◆ What is required ◆
Decide whether each of these statements agrees with the peritoneal dialysis review, answering yes or no and quoting the deciding words: 1. Laparoscopy produced significantly less peritonitis than laparotomy. 2. Trials of different PD sets were left out. 3. The review found trials of different break-in periods.

◆ Extract to read ◆
★ ★ ★ ★ ★ ★ ★
People with advanced kidney disease may be treated with peritoneal dialysis where a catheter is permanently inserted into the peritoneum (lining around abdominal contents) through the abdominal wall and sterile fluid is drained in and out a few times each day. The most common serious complication is infection of the peritoneum - peritonitis. This may be caused by bacteria accidentally being transferred from the catheter. This review of different catheter types, insertion or immobilisation techniques showed that they do not reduce the incidence of peritonitis.
No major advantages from any of the catheter-related interventions which have been purported to reduce the risk of PD peritonitis could be demonstrated in this review. The frequency and quality of available trials are suboptimal.
As many as 15-50% of end-stage kidney disease patients are on peritoneal dialysis (PD), but peritonitis limits its more widespread use. Several PD catheter-related interventions have been purported to reduce the risk of peritonitis in PD.
To evaluate the use of catheter-related interventions for the prevention of peritonitis in PD.
The Cochrane Renal Group's specialised register (June 2004), The Cochrane CENTRAL Register of Controlled Trials (The Cochrane Library Issue 2 2004), MEDLINE (1966-April 2004), EMBASE (1988-April 2004) and reference lists were searched without language restriction
Trials comparing different catheter insertion techniques, catheter types, use of immobilisation techniques or different break in periods were included. Trials of different PD sets were excluded.
Two reviewers independently assessed trial quality and extracted data. Statistical analyses were performed using a random effects model and the results expressed as risk ratio (RR) with 95% confidence intervals (CI).
Seventeen eligible trials (1089 patients) were identified, eight of surgical strategies of catheter insertion, eight of straight versus coiled catheters, one of single cuff versus double cuff catheters and one of an immobiliser device. The methodological quality was suboptimal. There were no significant differences with laparoscopy compared with laparotomy for peritonitis, the peritonitis rate, exit-site/tunnel infection or catheter removal/replacement. Standard insertion with resting but no subcutaneous burying of the catheter versus implantation and subcutaneous burying was not associated with a significant reduction in peritonitis rate, exit-site/tunnel infection rate or all-cause mortality. Midline compared to lateral insertion showed no significant difference in the risk of peritonitis or exit-site/tunnel infection. There was no significant difference in the risk of peritonitis, peritonitis rate, exit-site/tunnel infection, exit-site/tunnel infection rate or catheter removal/replacement between straight versus coiled intraperitoneal portion catheters. One trial compared single versus double cuffed catheters and showed no significant difference in the risk of peritonitis, exit-site/tunnel infection or catheter removal/replacement. One trial compared immobilisation versus no immobilisation of the PD catheter and showed no significant difference in the risk of peritonitis and exit-site/tunnel infection. No trials of different break-in periods were identified.
★ ★ ★ ★ ★ ★ ★
◆ Dataset excerpts ◆

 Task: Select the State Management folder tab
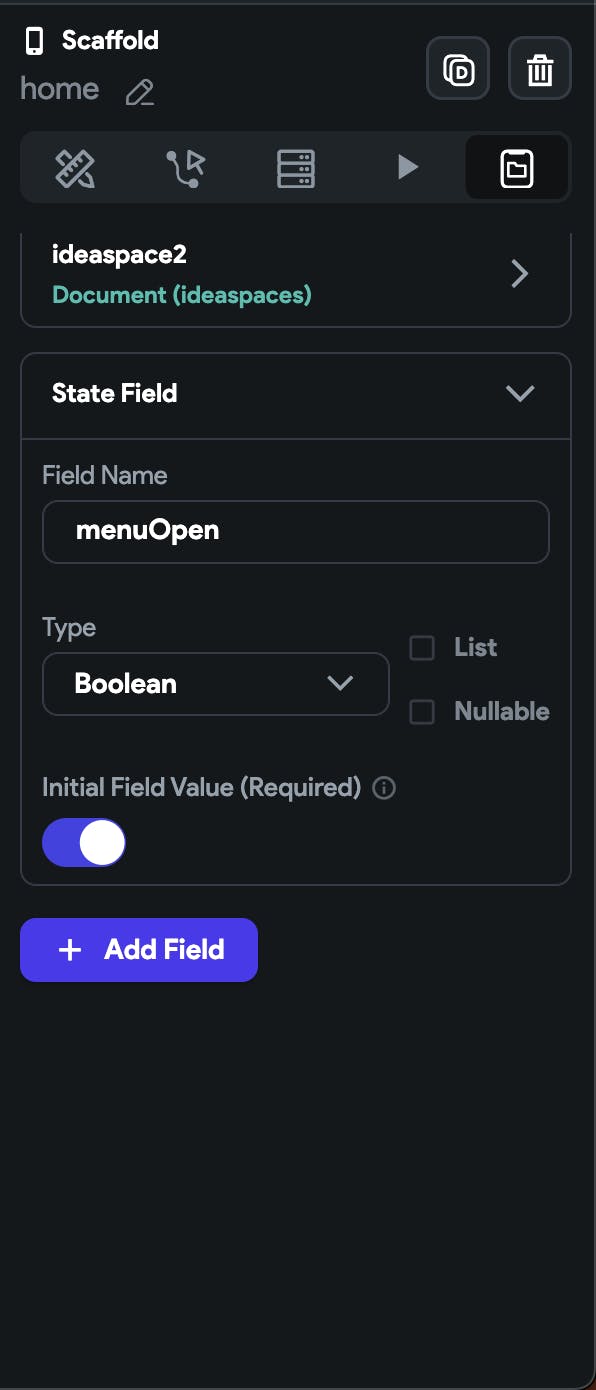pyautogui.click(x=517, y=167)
★ ★ ★ ★ ★ ★ ★
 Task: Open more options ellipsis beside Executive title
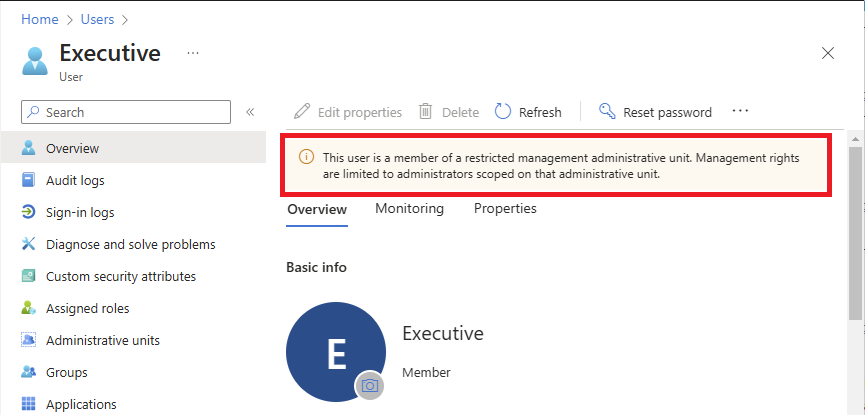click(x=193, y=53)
★ ★ ★ ★ ★ ★ ★
◆ Task output ◆
1. No: "There were no significant differences with laparoscopy compared with laparotomy for peritonitis"
2. Yes: "Trials of different PD sets were excluded."
3. No: "No trials of different break-in periods were identified."